Experts stress bigger role for the region in strengthening trade, cooperation

With members of the Shanghai Cooperation Organization (SCO) further integrating the Belt and Road Initiative with regional cooperation programs and national development plans, establishing an SCO-themed pilot free trade zone in the Xinjiang Uygur autonomous region will greatly bolster trade activities and expand cooperative areas in Eurasia, experts said on Tuesday.

Amid many countries' moves to ease downward economic pressure, the SCO, supported by its growing number of member states, observer states and dialogue partners, can play a vital role in creating trade corridors and logistical routes to facilitate trade in goods and services, said Fan Gang, vice-president of the Beijing-based China Society of Economic Reform.
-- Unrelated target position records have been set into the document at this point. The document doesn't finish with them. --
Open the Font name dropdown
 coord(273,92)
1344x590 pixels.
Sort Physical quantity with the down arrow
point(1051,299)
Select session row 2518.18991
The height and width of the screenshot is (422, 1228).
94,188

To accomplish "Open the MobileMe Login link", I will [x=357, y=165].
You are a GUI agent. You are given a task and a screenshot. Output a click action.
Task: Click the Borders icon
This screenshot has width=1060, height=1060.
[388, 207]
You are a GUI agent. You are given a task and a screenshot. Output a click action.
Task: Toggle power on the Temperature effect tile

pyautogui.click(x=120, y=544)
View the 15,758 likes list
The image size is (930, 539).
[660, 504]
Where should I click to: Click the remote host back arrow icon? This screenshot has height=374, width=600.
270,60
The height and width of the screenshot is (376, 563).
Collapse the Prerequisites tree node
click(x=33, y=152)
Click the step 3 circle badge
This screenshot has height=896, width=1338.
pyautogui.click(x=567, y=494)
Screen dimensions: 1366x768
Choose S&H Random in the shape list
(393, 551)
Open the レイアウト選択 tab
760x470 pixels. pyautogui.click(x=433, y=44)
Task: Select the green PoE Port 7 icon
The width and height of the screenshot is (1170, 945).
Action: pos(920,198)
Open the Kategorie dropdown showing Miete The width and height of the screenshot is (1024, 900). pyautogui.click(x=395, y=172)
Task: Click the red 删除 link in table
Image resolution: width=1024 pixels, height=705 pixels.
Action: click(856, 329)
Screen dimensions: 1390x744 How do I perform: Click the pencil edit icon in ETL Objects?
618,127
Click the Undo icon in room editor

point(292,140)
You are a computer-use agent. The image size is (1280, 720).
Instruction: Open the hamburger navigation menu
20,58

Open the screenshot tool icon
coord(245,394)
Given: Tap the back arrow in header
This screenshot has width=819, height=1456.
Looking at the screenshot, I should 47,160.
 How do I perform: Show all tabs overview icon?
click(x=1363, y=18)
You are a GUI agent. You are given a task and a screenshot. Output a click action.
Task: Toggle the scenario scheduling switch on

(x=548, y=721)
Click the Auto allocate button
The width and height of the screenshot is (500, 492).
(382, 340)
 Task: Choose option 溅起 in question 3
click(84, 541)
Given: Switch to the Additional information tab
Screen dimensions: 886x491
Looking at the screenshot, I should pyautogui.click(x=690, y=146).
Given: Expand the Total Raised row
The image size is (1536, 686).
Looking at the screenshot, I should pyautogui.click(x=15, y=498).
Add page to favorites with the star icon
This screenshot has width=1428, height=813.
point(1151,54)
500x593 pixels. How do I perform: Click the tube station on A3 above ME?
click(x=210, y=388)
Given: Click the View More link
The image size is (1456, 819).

The SCO was established in Shanghai in 2001 by China, Kazakhstan, Kyrgyzstan, Russia, Tajikistan and Uzbekistan. The organization expanded in 2017 to include India and Pakistan.

As all member states take economic development and improvement of people's livelihoods as the top priority, building pilot free trade zones in Xinjiang will generate favorable conditions for SCO members to facilitate business cooperation, especially in the areas of "infrastructure development, regional connectivity, cross-border e-commerce and investment activities", Fan said.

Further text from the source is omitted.